Sunday, April 15, 2012

OCD Episode

So it started with me waking up at 2 am on morning and my mind was racing. I believe it was this past Tuesday. Anyway, all I could see in my head were images of me cutting myself. It didn't matter if it was a knife or razor, it was simply me cutting through my arms. The thoughts were overwhelming that I should do this. If I do this then there would be some kind of relief. The feelings were so strong that I went over to hug my husband and told him to keep me from hurting myself. He said he would and I went back to get my daughter back to sleep. The thoughts got worse and I saw myself cutting my wrist and urges to do so. I couldn't stop crying. I love my life and I don't want to kill myself, but I was horribly afraid I would if I didn't control those thoughts. I never went to sleep. I was crying the entire morning.

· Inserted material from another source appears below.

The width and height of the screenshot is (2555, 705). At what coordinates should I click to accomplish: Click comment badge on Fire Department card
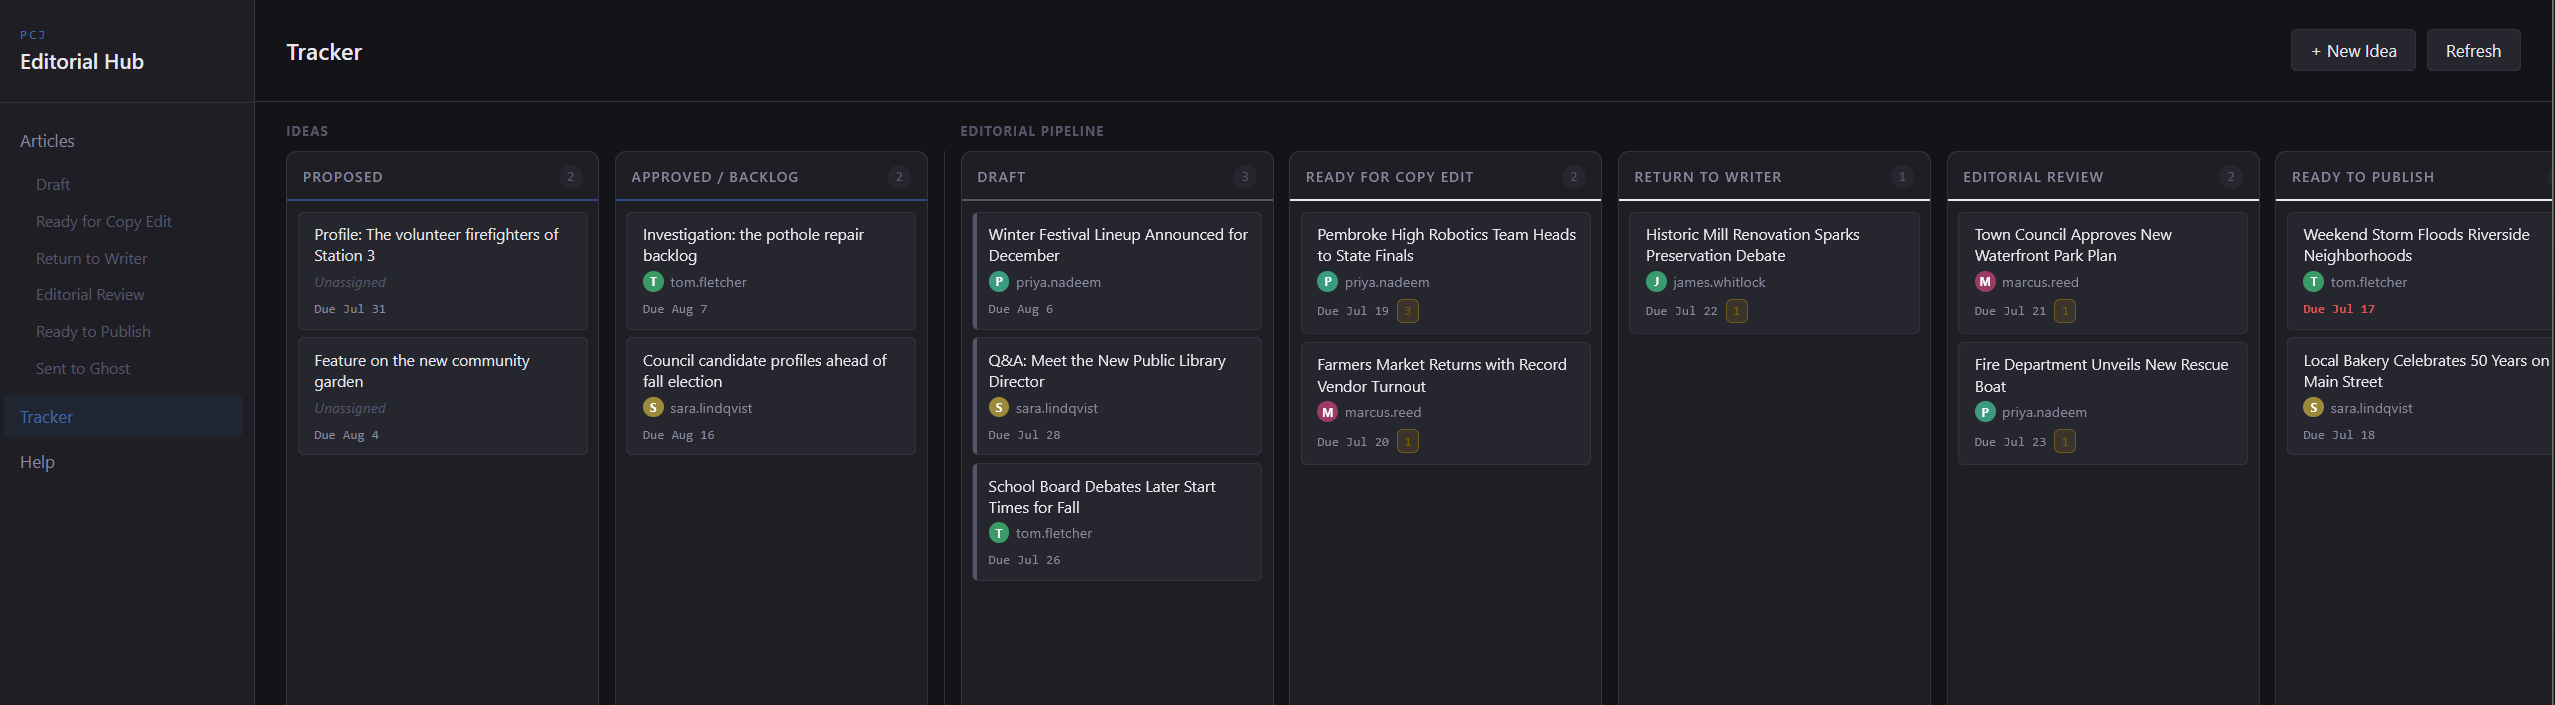[x=2064, y=441]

I told my husband that I thought I was going to kill myself and he had to take off work and get me to the psychiatrist. After telling the psychiatrist what happened he gave me the option of staying with my husband's constant supervision or to be hospitalized. I opted to be with my family and since then my mom has flown in and then my mother in law is coming in.

All in all I found out I am not as much of a suicide risk and just have had a bad episode of OCD. You think you have this disease figured out then something else comes on and you don't know what to do with it. I am on several medications now to calm the intrusive thoughts and evidently it was all from an SSRI, Luvox, that I just started that was the cause of this episode.

Now I just deal with the thoughts but it is better knowing that there isn't actually as much a risk of suicide. My psychologist tells me they are OCD thoughts and think of them as separate from my own. I have the avoidance compulsion still continues. Hopefully this will all go down soon.